To interact with the hardware acceleration from the software application, which runs in the Linux environment in the ARM CPU, we rely on the DMA Engine framework and Xilinx DMA device drivers. A general view of the architecture of the software-hardware system deployed is shown in
Figure 15. In addition to the acceleration hardware, we developed a Linux kernel character driver and a DMA proxy user application. These software codes provide the control logic for the communication of the DMA controllers built in the FPGA with the CPU via RAM.
Finally, the architecture of the NCORE is shown in
Figure 16. In addition to the parallelism at the scan-line level (one scan line search per NCORE), each NCORE can search concurrently for the neighbours of several consecutive points of the same scan line, issuing one search for each SPU (Stream Processing Unit) implemented in the NCORE. The structure of the SPUs is shown is
Figure 17. Therefore, the total parallelism implemented in the hardware accelerator is given by the number of NCOREs multiplied by the number of SPUs of each NCORE. The optimal number of NCOREs is given by the ratio of the available DDR memory bandwidth with respect to the NCORE throughput (The NCORE throughput is proportional to the clock frequency and inverse to the maximum cycle interval between two consecutive data inputs.). For our Zynq FPGA this factor is close to two. On the other hand, we have implemented one core with 2 SPUs (NCORE 1) and the other (NCORE 2) with 3 SPUs. Therefore, the total number of SPUs (and the parallelisation factor) is 5.

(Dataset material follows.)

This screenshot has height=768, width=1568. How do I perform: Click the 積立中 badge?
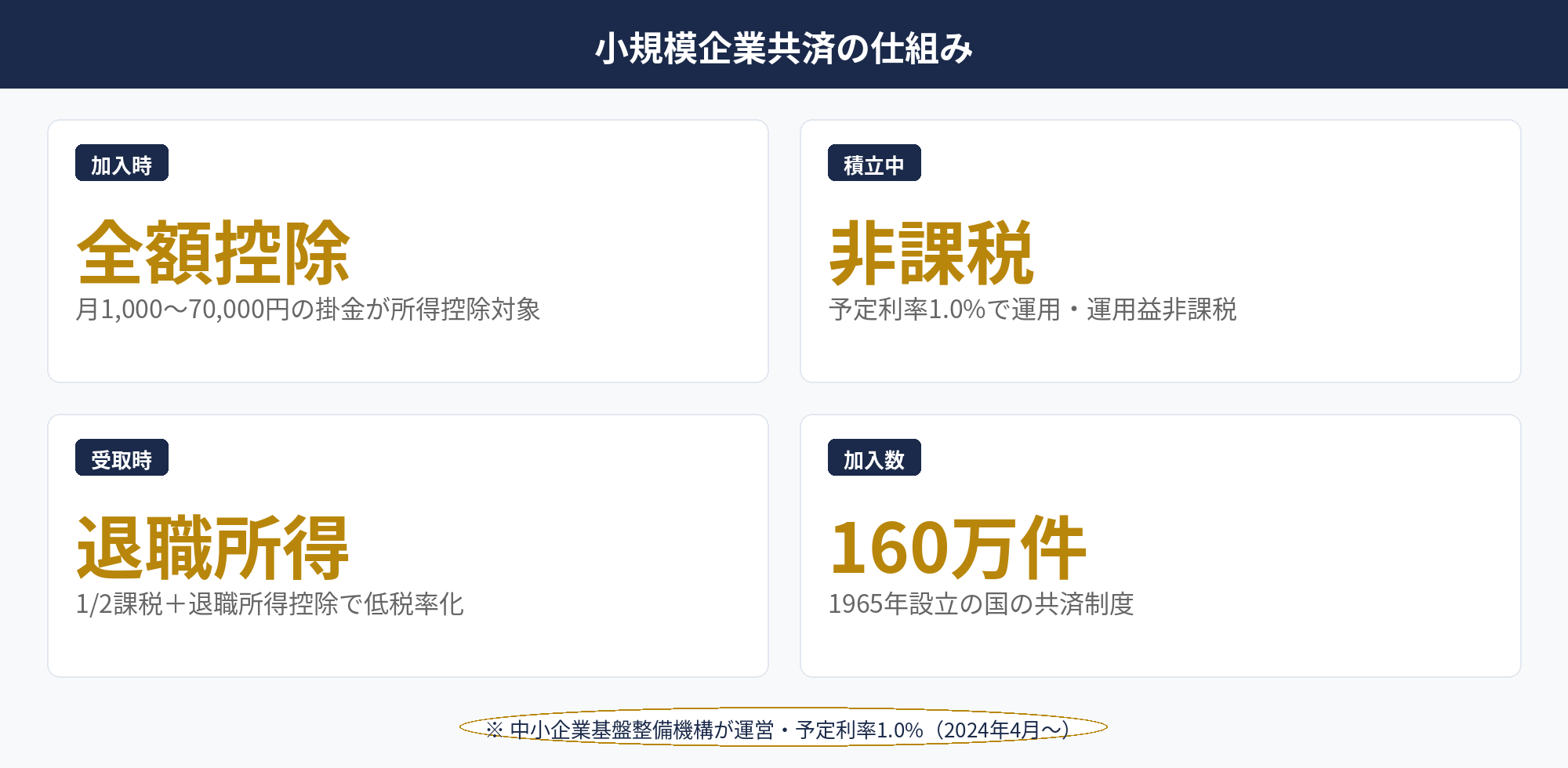(875, 164)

The resources of the FPGA used and the total use percentage are summarised in
Table 5. The FF (Flip-Flop) resources are used for implementing registers and fast data storage. LUT (LookUp Table) are used for implementing combinational logic while the DSP48E are building blocks used in arithmetic (fixed and floating-point) operations. The performance is limited mainly by the available LUT resources, since embedding additional SPUs in a CORE does not modify the memory bandwidth usage.

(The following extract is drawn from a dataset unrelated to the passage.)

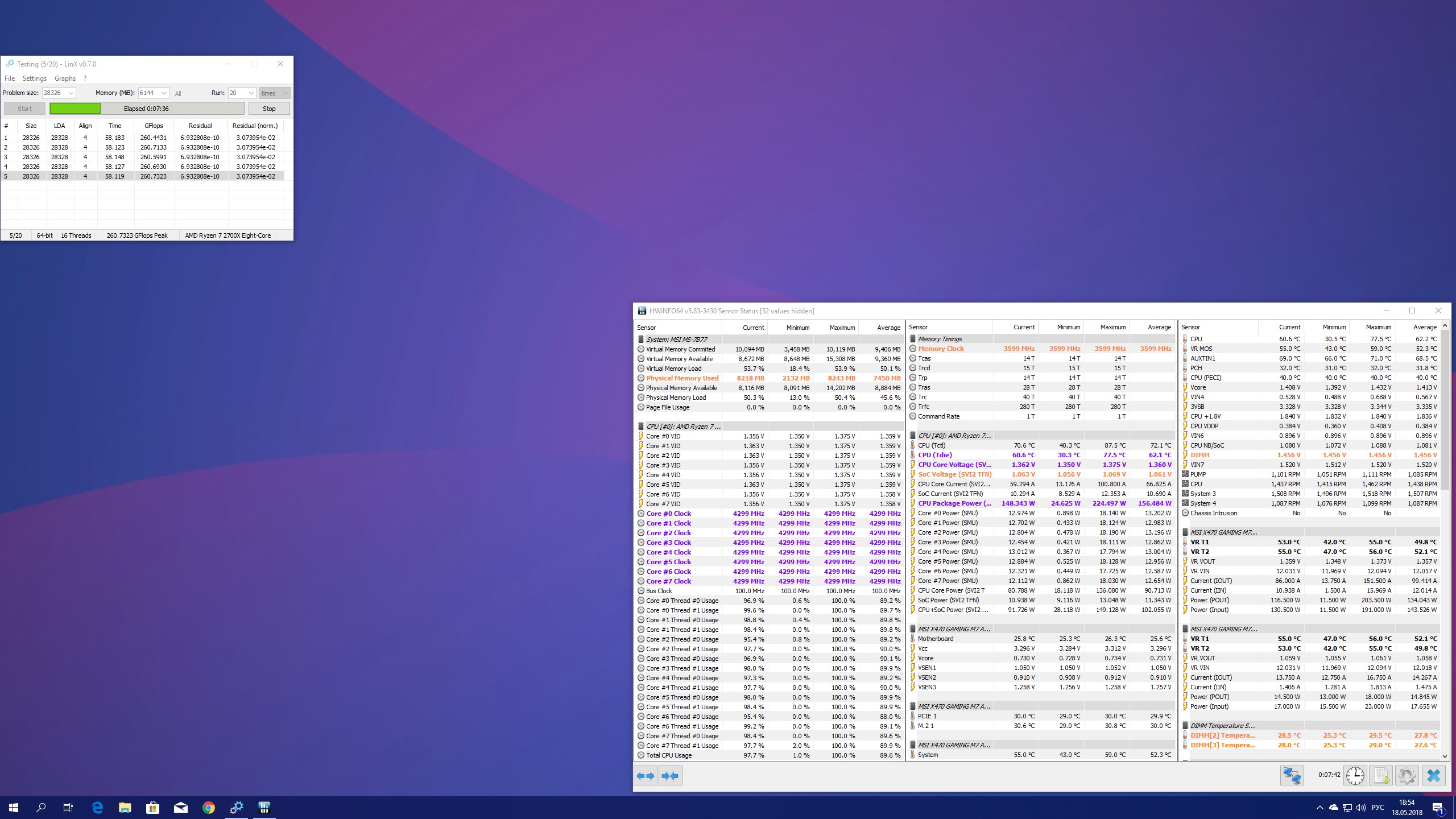1456x819 pixels.
Task: Open HWiNFO remote network monitors button
Action: (1292, 775)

To provide an estimation of the achievable acceleration of the execution time of the neighbour search of the scan-line points, we run the Vaihingen sample in the Zedboard with and without using the PL hardware acceleration. The results of these tests are shown in
Table 6. We show that the execution time of the neighbours search can be accelerated by a factor of 3.5 with a (non-optimised) custom hardware accelerator.

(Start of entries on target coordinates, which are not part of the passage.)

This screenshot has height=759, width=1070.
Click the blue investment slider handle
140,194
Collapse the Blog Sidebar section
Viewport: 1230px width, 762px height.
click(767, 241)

4.3. Power and Energy Consumption
Two different methods have been used in order to estimate power consumption. For early estimation of the Xilinx Zynq SoC power consumption during the cycle design, we have used the Xilinx Power Estimator (XPE). The XPE is a spreadsheet-based tool that provides detailed power and thermal information based on design information such as resource use and clock frequencies. For power consumption estimation of the Zedboard during execution, we use voltage measurements of the shunt-resistor mounted on the power supply of the ZedBoard. The shunt-resistor is a 10-m
resistor in series with the input supply line to the board; this resistor can be used to measure the current draw of the whole board. The current draw can be used to calculate the power consumption of the board using Ohm’s law and the supply voltage. As the power supply voltage is 12 V, the power consumption of the board can be obtained by measuring the voltage over the current sense resistor and by inserting the measured value into Equation (
5).
The power dissipation of the Zedboard during the tests performed with and without hardware acceleration was below 3 W. The results of these tests are summarised in
Table 7. Energy efficiency is increased by using hardware acceleration.